Этноконфессионально-субкультурное разнообразие в составе этносов: «внутреннее» сочетание традиций (Поволжье, Приуралье И Предкавказье)

Викторин В. М.
Этноконфессионально-субкультурное разнообразие в составе этносов: «внутреннее» сочетание традиций (Поволжье, Приуралье и Предкавказье) // Материалы научно-практической интернет-конференции «Проблемы межкультурной коммуникации: история и современность» (22 апреля 2011 г.)

Источникhttp://www.konf2011.afurgi.ru/...


 

В науке и публицистике не раз отмечалось, настолько многообразны связи этнического и религиозного — и в принципе, и в конкретных ситуациях. Особенно, если имеется в виду традиционно-бытовое проявление религии, иначе — «конфессиональное», т. е. «вероисповедно-общинное» начало. Религиозные и этнические особенности создают в истории и современности наиболее прочные образцы такого рода организаций («общины», они же «коммуны»). Это качество заложено в самой этимологии данных терминов: от греко-лат. «ethnos» — класс однтипных существ: группы, племена и общины / иноземцы, «чужаки», «язычники» (Ю. В. Бромлей) и от позднелат. «confessio» — от глаг. «признаю, сознаю, выражаю, исповедую(сь).

Первые совмещённые исследования данных явлений наиболее активно проявились с нач. XX в. именно в отечественной этнологии и этническом культуроведении России — в рамках ареально-пространственного подхода (семья Харузиных, П. И. Кушнер-Кнышев, С. П. Толстов, затем Б. В. Андрианов, Н. Н. Чебоксаров, С. И. Брук, П. И. Пучков, М. Г. Левин, Я. В. Чеснов, С. Я. Козлов и др.).

И, соответственно, они оказывались сопряжёнными с такими ключевыми понятиями, важными и теперь, как «хозяйственно — культурный тип — «ХКТ»« и «историко — географическая, этническая, культурная область — «ИГО, ИЭО»« (были выделены предварительно С. П. Толстовым в 1932 гг. — именно на материалах «первоначального ислама», исследованы его учениками, преемниками уже после войны).

Короткая задача 1 >> Перепишите отрывок текста об этноконфессиональном разнообразии от слов «В науке и публицистике» до слов «сознаю, выражаю, исповедую(сь).» включительно, заменив «публицистике» на «журналистике».

Исходные данные >>

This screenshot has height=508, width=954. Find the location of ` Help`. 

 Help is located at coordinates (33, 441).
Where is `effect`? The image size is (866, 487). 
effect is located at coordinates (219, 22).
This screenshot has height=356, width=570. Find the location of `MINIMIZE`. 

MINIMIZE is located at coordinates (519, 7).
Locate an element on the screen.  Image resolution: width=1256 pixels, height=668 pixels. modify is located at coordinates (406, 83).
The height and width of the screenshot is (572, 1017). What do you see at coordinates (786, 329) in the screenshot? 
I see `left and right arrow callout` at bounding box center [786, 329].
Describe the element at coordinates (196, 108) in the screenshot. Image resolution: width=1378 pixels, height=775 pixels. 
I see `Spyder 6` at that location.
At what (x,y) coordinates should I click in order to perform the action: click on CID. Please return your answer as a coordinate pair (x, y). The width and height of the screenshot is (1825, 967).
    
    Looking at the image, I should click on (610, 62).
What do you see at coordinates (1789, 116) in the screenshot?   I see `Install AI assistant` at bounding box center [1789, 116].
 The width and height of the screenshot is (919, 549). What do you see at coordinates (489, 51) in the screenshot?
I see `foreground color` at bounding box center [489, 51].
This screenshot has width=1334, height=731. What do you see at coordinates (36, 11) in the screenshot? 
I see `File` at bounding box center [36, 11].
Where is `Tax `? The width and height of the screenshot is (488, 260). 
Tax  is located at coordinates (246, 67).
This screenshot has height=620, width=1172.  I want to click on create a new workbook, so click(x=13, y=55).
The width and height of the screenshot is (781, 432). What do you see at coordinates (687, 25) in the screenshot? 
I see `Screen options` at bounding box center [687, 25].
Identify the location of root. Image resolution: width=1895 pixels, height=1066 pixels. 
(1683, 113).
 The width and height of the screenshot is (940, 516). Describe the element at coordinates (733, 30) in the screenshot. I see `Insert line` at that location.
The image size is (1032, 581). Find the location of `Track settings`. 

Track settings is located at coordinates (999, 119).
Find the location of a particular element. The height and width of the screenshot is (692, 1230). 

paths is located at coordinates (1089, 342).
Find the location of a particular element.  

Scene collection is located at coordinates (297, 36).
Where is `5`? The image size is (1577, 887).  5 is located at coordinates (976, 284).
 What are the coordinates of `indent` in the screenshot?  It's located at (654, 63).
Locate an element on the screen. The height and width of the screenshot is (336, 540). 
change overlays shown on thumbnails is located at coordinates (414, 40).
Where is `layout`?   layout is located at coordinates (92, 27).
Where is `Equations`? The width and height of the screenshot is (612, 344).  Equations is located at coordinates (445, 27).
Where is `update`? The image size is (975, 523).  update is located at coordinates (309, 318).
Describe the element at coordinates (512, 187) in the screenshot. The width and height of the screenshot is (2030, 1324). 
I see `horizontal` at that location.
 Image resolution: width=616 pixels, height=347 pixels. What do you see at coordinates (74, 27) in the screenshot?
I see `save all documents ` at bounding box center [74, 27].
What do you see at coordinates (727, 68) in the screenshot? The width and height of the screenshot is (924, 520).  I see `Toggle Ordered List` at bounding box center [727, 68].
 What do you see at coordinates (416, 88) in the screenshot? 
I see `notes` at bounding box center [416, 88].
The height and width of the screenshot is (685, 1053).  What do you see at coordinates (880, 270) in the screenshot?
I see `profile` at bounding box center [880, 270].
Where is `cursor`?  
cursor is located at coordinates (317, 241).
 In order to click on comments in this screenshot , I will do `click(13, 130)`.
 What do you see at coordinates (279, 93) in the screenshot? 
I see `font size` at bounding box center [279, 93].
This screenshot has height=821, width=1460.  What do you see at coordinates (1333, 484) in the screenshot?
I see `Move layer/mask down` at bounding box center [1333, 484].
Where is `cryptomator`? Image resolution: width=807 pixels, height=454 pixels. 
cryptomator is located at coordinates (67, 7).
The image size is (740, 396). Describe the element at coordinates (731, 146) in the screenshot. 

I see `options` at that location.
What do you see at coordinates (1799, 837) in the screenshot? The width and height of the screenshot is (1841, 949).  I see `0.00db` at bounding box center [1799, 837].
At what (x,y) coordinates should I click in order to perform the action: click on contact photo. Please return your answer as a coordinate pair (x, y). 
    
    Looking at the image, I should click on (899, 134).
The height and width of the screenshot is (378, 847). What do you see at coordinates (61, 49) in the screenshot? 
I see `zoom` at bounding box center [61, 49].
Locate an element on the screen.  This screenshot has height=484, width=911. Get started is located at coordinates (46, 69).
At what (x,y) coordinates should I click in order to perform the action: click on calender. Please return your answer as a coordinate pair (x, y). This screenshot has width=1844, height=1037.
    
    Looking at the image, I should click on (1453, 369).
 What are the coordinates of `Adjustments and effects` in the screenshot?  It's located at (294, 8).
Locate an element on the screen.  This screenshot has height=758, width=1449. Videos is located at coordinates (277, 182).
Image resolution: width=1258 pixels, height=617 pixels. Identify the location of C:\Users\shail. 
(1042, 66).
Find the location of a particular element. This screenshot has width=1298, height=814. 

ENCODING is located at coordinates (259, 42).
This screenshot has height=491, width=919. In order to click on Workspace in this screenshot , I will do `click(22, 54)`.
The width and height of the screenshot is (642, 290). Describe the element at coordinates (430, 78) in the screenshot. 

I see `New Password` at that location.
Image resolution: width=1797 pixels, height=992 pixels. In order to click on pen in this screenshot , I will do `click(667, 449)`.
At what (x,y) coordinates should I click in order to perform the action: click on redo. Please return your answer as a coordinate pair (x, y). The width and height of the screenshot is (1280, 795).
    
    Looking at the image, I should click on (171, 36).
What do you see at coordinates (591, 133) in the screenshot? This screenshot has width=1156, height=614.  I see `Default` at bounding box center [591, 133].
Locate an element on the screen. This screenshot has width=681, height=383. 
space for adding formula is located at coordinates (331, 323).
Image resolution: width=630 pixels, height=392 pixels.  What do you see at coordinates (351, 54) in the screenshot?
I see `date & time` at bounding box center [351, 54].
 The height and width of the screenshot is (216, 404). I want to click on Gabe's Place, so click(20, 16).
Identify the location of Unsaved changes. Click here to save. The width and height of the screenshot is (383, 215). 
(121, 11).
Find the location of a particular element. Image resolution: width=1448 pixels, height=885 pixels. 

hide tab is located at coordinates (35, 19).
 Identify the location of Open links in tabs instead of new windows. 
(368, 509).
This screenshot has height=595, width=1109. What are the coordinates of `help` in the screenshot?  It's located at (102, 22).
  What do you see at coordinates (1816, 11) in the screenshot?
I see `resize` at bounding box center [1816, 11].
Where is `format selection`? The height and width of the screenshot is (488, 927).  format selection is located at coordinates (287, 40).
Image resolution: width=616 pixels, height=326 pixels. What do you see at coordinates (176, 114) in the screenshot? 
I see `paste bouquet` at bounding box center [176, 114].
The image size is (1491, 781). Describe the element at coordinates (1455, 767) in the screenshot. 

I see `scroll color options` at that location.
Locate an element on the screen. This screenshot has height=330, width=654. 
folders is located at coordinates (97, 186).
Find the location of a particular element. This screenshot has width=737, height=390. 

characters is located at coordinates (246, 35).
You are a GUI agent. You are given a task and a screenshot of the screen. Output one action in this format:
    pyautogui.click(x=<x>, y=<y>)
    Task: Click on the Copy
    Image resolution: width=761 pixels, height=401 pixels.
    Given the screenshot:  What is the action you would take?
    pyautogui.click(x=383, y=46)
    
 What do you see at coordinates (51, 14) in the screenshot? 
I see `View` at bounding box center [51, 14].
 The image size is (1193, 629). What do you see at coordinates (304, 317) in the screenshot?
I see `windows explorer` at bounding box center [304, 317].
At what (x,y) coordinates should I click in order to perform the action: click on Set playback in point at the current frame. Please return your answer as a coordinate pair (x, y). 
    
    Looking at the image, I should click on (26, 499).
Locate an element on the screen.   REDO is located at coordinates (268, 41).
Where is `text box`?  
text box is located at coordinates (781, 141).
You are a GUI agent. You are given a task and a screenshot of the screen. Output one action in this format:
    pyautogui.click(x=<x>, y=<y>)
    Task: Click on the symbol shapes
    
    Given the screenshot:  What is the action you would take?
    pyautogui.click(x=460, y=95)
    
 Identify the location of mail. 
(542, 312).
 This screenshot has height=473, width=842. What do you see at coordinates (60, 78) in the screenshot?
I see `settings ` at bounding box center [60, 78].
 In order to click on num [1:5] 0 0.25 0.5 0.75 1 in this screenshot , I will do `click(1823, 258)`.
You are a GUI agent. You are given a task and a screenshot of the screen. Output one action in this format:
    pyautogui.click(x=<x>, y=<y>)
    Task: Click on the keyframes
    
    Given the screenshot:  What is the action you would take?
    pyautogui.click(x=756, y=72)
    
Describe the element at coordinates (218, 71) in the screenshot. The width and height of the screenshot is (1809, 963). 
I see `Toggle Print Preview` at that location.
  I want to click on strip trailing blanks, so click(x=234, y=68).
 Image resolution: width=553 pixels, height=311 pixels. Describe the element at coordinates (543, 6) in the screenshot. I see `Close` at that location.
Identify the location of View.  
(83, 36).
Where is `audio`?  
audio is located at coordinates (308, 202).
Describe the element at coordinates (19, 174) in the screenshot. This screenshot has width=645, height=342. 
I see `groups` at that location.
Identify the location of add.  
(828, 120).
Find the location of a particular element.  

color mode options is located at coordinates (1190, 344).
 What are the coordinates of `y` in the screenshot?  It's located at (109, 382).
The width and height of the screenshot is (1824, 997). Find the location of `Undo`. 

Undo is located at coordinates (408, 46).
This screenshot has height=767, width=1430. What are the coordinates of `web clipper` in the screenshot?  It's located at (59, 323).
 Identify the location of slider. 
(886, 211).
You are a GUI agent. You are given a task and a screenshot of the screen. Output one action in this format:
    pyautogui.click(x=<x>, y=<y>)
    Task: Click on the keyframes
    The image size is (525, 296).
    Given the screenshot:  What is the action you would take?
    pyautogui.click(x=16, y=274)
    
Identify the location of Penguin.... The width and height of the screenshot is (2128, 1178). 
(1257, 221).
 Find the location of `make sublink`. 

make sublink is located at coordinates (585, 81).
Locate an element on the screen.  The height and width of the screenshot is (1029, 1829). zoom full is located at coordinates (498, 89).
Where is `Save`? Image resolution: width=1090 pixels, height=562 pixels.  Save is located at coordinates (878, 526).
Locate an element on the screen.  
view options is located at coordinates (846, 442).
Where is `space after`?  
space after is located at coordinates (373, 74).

Короткая задача 2 >> Перенесите в CSV с двумя столбцами, «запрос» и «ответ», записи от строки, содержащей «coordinates (498, 89).», до конца записей включительно. Каждой записи отводится одна строка, а текст запроса и ответ занимают по одному полю в кавычках, где переводы строк заменены пробелами.

Итоговый ответ 1 >>
В науке и журналистике не раз отмечалось, настолько многообразны связи этнического и религиозного — и в принципе, и в конкретных ситуациях. Особенно, если имеется в виду традиционно-бытовое проявление религии, иначе — «конфессиональное», т. е. «вероисповедно-общинное» начало. Религиозные и этнические особенности создают в истории и современности наиболее прочные образцы такого рода организаций («общины», они же «коммуны»). Это качество заложено в самой этимологии данных терминов: от греко-лат. «ethnos» — класс однтипных существ: группы, племена и общины / иноземцы, «чужаки», «язычники» (Ю. В. Бромлей) и от позднелат. «confessio» — от глаг. «признаю, сознаю, выражаю, исповедую(сь).

Итоговый ответ 2 >>
запрос,ответ
"Locate an element on the screen.","The height and width of the screenshot is (1029, 1829). zoom full is located at coordinates (498, 89)."
"Where is `Save`? Image resolution: width=1090 pixels, height=562 pixels.","Save is located at coordinates (878, 526)."
"Locate an element on the screen.","view options is located at coordinates (846, 442)."
"Where is `space after`?","space after is located at coordinates (373, 74)."